Peel and chop the onion and saute' in the oil until golden.

Fill a large pot with 2 liters/quarts salted water and bring to a boil. Remove caps from peppers and remove seeds from inside. Blanch peppers in boiling water for 5 minutes, then remove with slotted spoon.

SEPHARDIC KITCHEN LAW: Before stuffing a pepper, blanch it for a few minutes for a softer, more pliable texture.

Remove tomato tops and scoop out their contents into a bowl, which will preserve the juices.

SEPHARDIC KITCHEN LAW: Always cook meat-stuffed vegetables with a sauce from chopped fresh tomatoes.

Put half the amount of parsley in a large bowl, and add the sauteed onion, ground beef, rice, one teaspoon of sugar, some salt and a generous helping of ground black pepper.

Chop the tomato pulp into small pieces in a food processor. Process the tomatoes for a few seconds so that the tomato pulp is not mashed into a thin puree.

Add half of the chopped tomatoes to the meat mixture and mix with both hands.

SEPHARDIC KITCHEN LAW: Certain things need to be mixed by hand, especially meat and rice.
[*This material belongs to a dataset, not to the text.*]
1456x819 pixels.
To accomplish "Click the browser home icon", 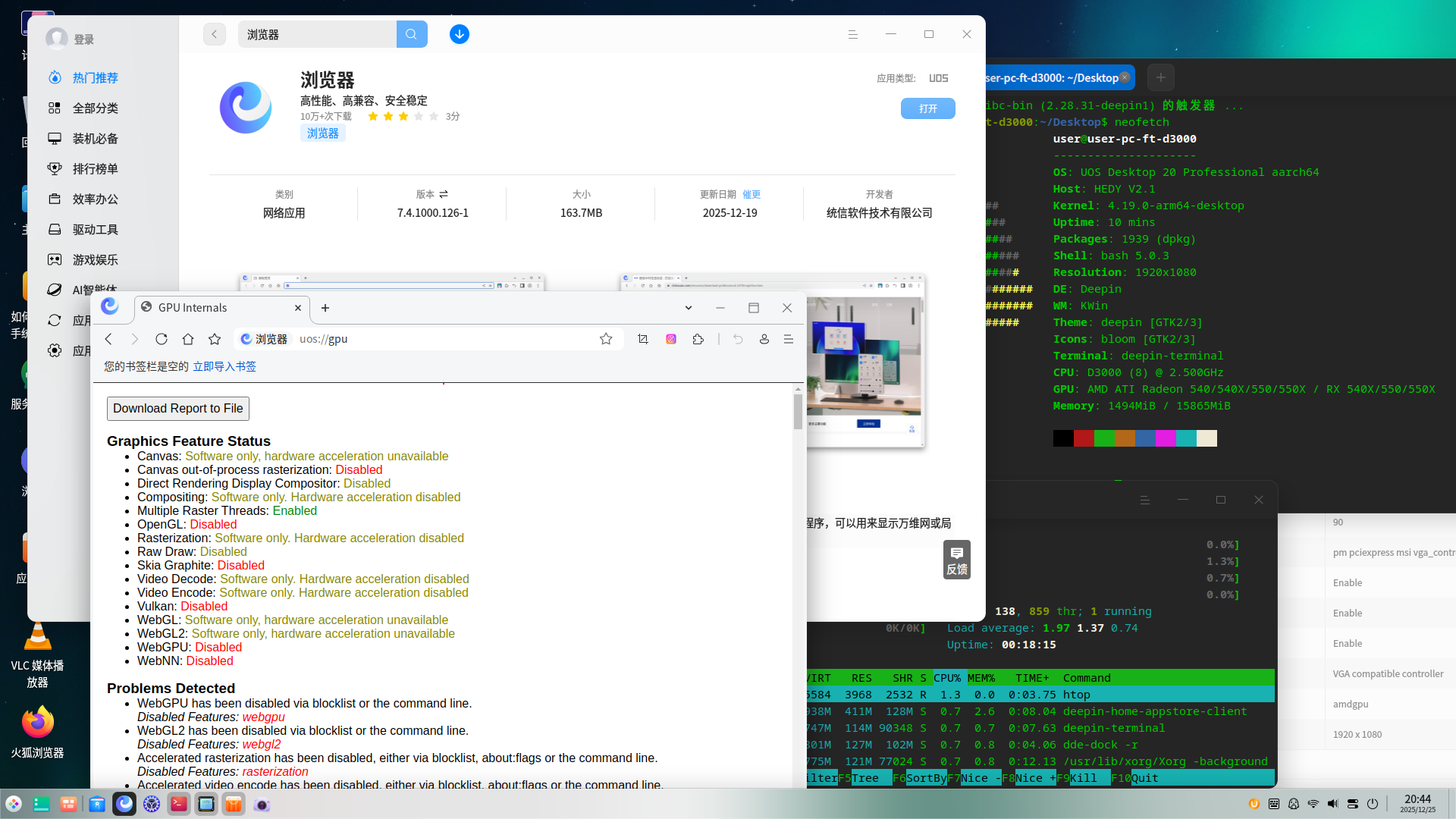I will (x=188, y=339).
This way the mixture retains its volume. You will understand why after you have tried it once. This old-fashioned act of gently kneading and shaping without any kitchen tools feels just right.
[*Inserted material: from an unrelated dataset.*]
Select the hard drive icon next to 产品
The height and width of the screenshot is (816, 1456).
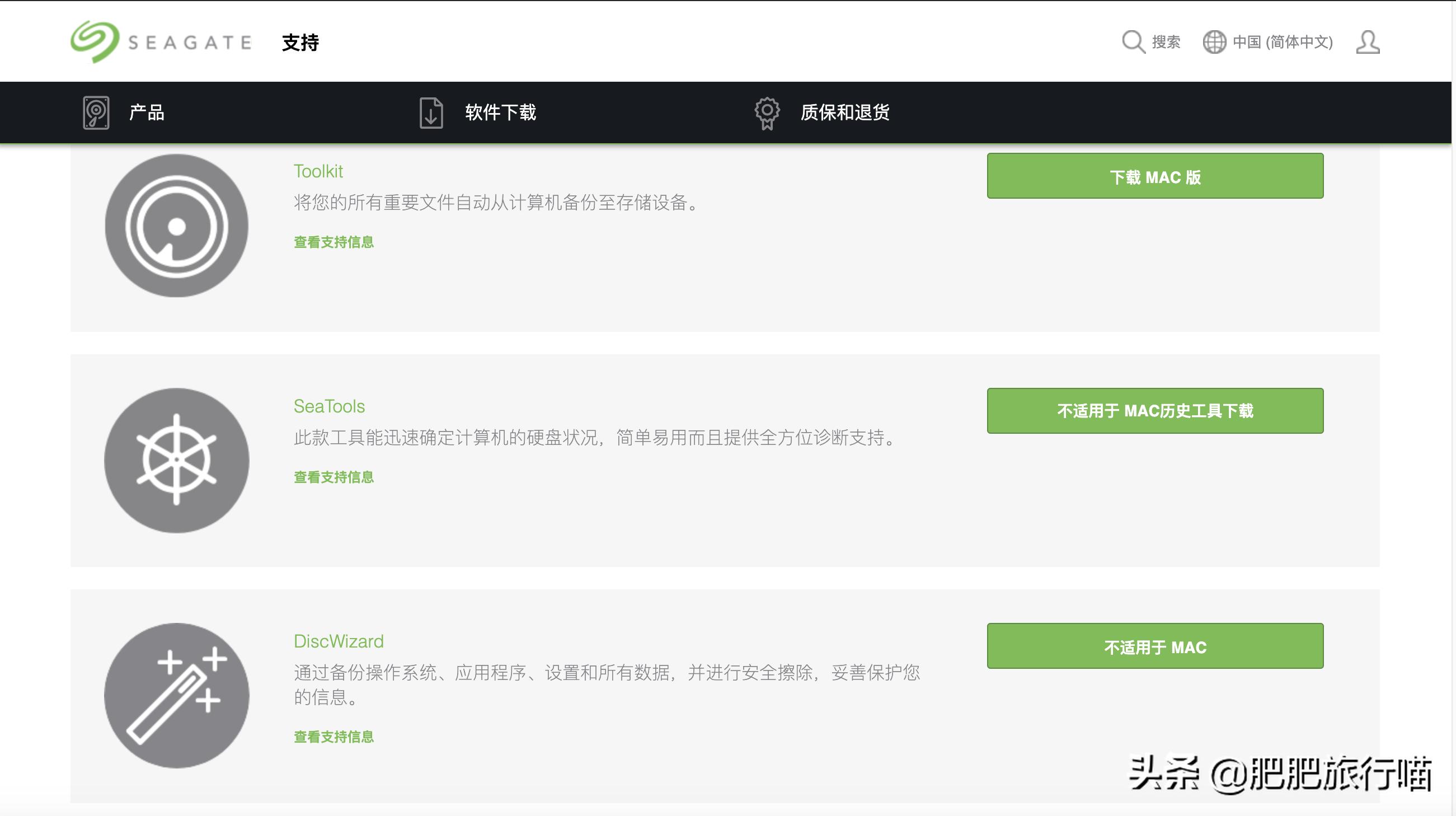(95, 111)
If you use grapevine leaves, line a heavy-bottomed pan with one layer of leaves. Stuff the peppers and the tomatoes and arrange them in the pan, standing up.

SEPHARDIC KITCHEN LAW: When stuffing a vegetable, a light hand is needed. Do not push down the meat mixture. This way the cooking liquids will have room to seep into the rice grains.

Mix all the sauce ingredients: the tomato concentrate; water, wine, the remaining parsley, the remaining chopped tomatoes and their juice, the lemon juice, the salt, ground pepper and one tablespoon of sugar.

Pour the sauce generously over the stuffed vegetables and around them. Bring to a boil, cover tightly and reduce the heat. Cook over a low heat for an hour. Let stand, covered, for at least a half hour.

MOST IMPORTANT SEPHARDIC KITCHEN LAW: Every dish takes its own time, not just in gentle, relaxed cooking but also in standing. This lets the flavors combine; the rice is puffed up by the steam, and the meat and the herbs soak up more of the cooking liquids.

This dish is delicious served warm or at room temperature.

This is from _Ha'aretz Guide_ of September 12, 1997. It's by Nira Russo, who has published a large number of cookbooks in Hebrew, with some having been translated into English.

She entitled the article "The Ultimate Sephardic Experience," capturing some of her mother-in-law's culinary "tricks and old kitchen methods."